**What you have to do**
Set down the lines below, exactly, starting at the one that contains "The width and" and stopping at the last line, inclusive. Omit pictures.

---------- Data to examine ----------

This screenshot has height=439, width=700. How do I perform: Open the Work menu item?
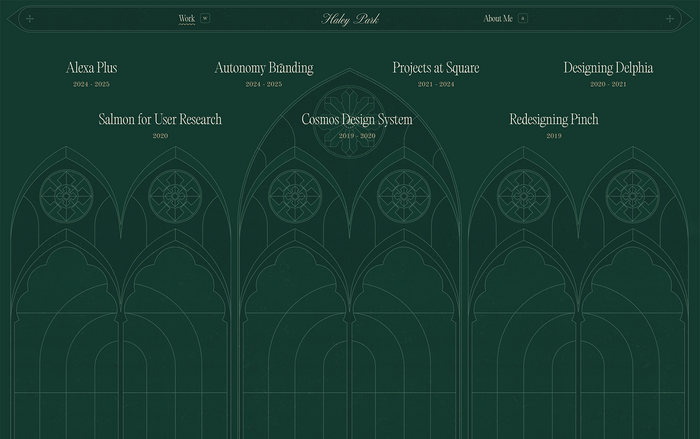(186, 18)
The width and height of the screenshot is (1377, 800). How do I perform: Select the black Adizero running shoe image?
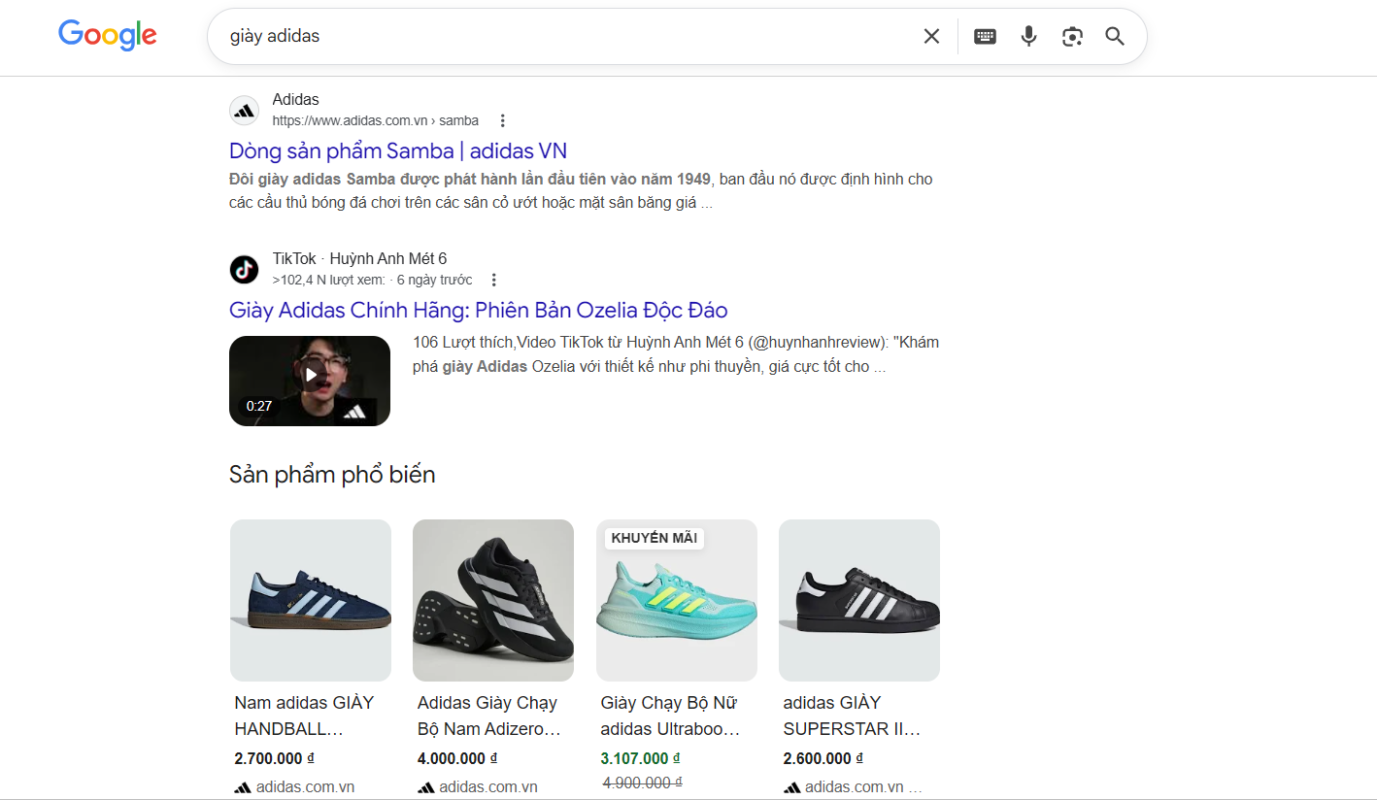(x=493, y=600)
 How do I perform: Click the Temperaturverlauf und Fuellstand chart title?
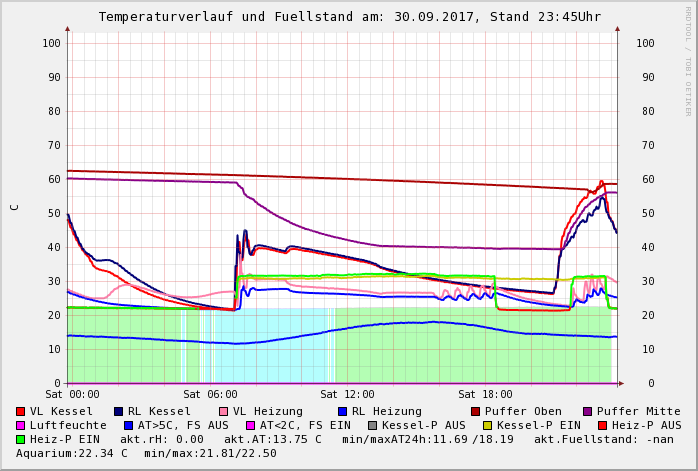point(349,17)
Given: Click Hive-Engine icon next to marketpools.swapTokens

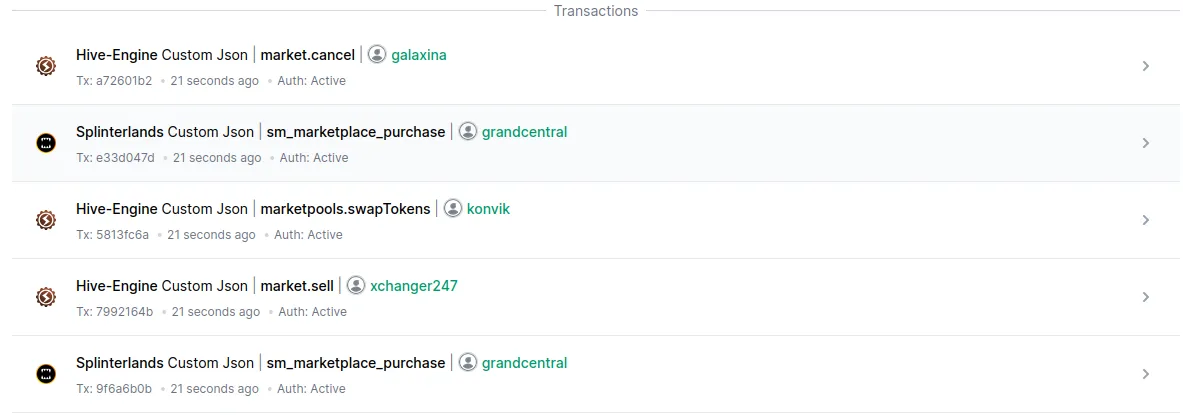Looking at the screenshot, I should pyautogui.click(x=46, y=220).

----------

**Response**
The width and height of the screenshot is (1377, 800). How do I perform: Select the black Adizero running shoe image?
(x=493, y=600)
 How do I perform: Click the Temperaturverlauf und Fuellstand chart title?
point(349,17)
Given: Click Hive-Engine icon next to marketpools.swapTokens

Looking at the screenshot, I should pyautogui.click(x=46, y=220).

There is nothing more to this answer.